--- Yapılacak işler ---
A) Alıntıda "Marka, firmaların en değerli varlığıdır" diye başlayan paragrafı, temel bilgilerini koruyarak madde listesi hâlinde yeniden yazınız.
B) Listenin ilk satırından "[Vergroot] (191, 295)" ifadesinin geçtiği satıra kadar, bu satır da dahil olmak üzere, "Weigeren" yerine "Afwijzen" yazarak düzenleyiniz. Diğer her şeyi değiştirmeden yalnızca bu satırları veriniz.

--- Alıntı ---
Anahtar Kelimeler: Marka Adı, Marka Menşei, Algılanan Kalite, Etnosentrik Eğilim, Marka Tercihi.

ABSTRACT

The aim of this study is to investigate the brand name’s effect on brand preference of women having a child. The data were obtained through a face-to-face questionnaire from 498 women having a child using convenience sampling. The brands included in the study have been selected from sectors such as solid soap, baby’s nappy and household electrical appliances. These sectors have been determined as women having a child have high involvement with them. In this context, totally 11 brands have been determined. 3 of them have been named with local names though they are foreign origin and 8 of them have been named with foreign names though they are local brands. Logistic regression has been used as the analysis method. Findings have showed that the women have very low knowledge level about the country of brand origin. Moreover, in this study it has been founded that although the women represent themselves as ethnocentric, they tend to prefer foreign brands more.

Keywords: Brand Name, Country of Brand Origin, Perceived Quality, Ethnocentric Tendency, Brand Preference.

www.ijmeb.org ISSN:2147-9208 E-ISSN:2147-9194

Öğr. Gör. Dr. Tamer BARAN

Pamukkale Üniversitesi, Kale MYO, Denizli (tbaran@pau.edu.tr)

* Bu çalışmanın betimsel bulguları 2019 yılında Muğla’da düzenlenen IV. Girişimcilik, İstihdam ve Kariyer Sempozyumu’nda sunulmuştur.

(2)

1. Giriş

Marka, firmaların en değerli varlığıdır ve marka adı bu varlığın özünü oluşturur (Aaker, 1991). Marka adının öneminden dolayı son yıllarda, pazarlama araştırmacıları konuyla ilgili çalışmalara yönelmiştir. Bu çalışmalarda araştırmacılar, marka adının oluşumunu (Baxter &

Lowrey, 2011; Lowrey & Shrum, 2007), marka adının algılanan kaliteye etkisini (Brucks vd., 2000; Dawar & Parker, 1994), marka adının fiyat üzerindeki etkisini (Apelboum vd., 2003;

Holbrook, 1992) ortaya koymaya çalışmışlardır.

Literatürde marka adıyla ilgili çalışmalarda ele alınan bir başka konu da marka adının tüketici tercihlerine etkisidir. Ahmed & d’Astous (1996), otomobil, video kaset kaydedicisi ve ayakkabı pazarında, marka adının erkeklerin marka tercihine etkisini incelemiştir. Bardakcı vd.

--- Görev girdisi ---
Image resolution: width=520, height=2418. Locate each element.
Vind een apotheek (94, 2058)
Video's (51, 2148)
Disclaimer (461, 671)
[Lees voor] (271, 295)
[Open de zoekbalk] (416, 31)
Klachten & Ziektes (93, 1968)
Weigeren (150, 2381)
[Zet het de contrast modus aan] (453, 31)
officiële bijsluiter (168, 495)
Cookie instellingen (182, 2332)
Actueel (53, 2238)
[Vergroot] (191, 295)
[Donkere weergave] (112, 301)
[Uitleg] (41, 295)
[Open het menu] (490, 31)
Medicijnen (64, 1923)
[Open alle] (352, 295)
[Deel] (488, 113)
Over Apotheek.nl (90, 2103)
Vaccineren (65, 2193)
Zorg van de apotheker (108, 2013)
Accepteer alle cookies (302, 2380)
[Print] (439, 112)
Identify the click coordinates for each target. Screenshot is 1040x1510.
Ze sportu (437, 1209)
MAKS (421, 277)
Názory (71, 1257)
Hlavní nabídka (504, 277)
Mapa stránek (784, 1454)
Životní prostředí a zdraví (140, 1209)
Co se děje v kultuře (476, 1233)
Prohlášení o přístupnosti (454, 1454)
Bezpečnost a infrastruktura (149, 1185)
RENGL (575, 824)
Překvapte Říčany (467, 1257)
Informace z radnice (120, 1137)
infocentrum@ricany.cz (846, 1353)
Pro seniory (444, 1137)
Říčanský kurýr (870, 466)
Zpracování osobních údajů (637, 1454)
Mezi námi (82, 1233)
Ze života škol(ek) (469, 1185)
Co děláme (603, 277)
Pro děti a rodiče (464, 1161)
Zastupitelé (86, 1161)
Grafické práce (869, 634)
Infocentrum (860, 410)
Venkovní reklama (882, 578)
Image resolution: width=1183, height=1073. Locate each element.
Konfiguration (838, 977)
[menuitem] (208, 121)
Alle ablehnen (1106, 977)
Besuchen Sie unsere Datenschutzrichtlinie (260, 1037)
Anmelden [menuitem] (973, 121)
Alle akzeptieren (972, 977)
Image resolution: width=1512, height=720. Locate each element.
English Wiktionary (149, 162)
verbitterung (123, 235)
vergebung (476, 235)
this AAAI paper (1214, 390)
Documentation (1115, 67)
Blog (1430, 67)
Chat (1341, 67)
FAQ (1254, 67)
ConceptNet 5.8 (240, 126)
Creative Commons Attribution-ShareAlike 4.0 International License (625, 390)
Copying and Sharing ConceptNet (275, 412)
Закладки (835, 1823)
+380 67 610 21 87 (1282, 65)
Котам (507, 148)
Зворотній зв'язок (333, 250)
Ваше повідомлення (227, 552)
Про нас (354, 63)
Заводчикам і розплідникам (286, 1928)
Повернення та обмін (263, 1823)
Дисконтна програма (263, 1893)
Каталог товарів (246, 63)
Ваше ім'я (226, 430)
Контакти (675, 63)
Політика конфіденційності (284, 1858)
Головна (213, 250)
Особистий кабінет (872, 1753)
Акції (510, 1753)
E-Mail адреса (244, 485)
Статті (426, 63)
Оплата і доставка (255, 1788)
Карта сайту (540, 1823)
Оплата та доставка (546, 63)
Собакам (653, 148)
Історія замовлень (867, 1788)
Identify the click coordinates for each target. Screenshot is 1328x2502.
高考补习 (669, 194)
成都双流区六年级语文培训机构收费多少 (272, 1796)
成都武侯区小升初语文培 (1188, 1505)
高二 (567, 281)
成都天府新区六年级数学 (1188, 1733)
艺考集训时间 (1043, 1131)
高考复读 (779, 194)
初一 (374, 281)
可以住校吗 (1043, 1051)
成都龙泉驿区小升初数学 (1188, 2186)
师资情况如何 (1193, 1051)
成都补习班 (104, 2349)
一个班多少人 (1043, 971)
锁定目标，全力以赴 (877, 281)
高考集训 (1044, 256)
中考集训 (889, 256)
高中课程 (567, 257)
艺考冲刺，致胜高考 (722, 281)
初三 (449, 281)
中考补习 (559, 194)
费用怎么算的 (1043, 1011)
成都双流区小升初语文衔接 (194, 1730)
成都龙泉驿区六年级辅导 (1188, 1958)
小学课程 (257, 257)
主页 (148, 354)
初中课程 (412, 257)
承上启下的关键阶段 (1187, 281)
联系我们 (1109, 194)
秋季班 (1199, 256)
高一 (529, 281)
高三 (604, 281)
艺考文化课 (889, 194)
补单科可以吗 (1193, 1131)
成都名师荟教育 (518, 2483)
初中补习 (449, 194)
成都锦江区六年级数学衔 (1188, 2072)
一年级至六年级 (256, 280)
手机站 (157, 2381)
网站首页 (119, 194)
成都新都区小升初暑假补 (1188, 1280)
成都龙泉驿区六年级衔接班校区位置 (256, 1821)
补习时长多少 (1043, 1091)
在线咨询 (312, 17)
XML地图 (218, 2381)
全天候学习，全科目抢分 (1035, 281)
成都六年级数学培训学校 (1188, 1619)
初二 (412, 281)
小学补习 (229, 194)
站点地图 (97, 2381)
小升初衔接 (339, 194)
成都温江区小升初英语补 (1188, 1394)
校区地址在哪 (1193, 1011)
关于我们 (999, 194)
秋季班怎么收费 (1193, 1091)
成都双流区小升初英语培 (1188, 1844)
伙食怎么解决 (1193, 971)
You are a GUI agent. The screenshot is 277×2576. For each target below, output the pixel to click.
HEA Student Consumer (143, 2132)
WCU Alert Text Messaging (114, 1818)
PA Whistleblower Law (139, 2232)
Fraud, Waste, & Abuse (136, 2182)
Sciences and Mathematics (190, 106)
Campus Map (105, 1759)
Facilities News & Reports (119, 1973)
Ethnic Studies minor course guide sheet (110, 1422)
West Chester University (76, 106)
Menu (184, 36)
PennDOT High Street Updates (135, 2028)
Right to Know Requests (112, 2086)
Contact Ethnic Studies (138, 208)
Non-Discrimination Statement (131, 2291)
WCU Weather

--- Yanıtlar aşağıda ---
A)
- Marka, firmaların en değerli varlığıdır. Marka adı bu varlığın özünü oluşturur (Aaker, 1991).
- Marka adının önemi nedeniyle pazarlama araştırmacıları son yıllarda bu konuyla ilgili çalışmalara yönelmiştir.
- Araştırmacıların ortaya koymaya çalıştığı konular:
  - marka adının oluşumu (Baxter & Lowrey, 2011; Lowrey & Shrum, 2007)
  - marka adının algılanan kaliteye etkisi (Brucks vd., 2000; Dawar & Parker, 1994)
  - marka adının fiyat üzerindeki etkisi (Apelboum vd., 2003; Holbrook, 1992)

B)
Image resolution: width=520, height=2418. Locate each element.
Vind een apotheek (94, 2058)
Video's (51, 2148)
Disclaimer (461, 671)
[Lees voor] (271, 295)
[Open de zoekbalk] (416, 31)
Klachten & Ziektes (93, 1968)
Afwijzen (150, 2381)
[Zet het de contrast modus aan] (453, 31)
officiële bijsluiter (168, 495)
Cookie instellingen (182, 2332)
Actueel (53, 2238)
[Vergroot] (191, 295)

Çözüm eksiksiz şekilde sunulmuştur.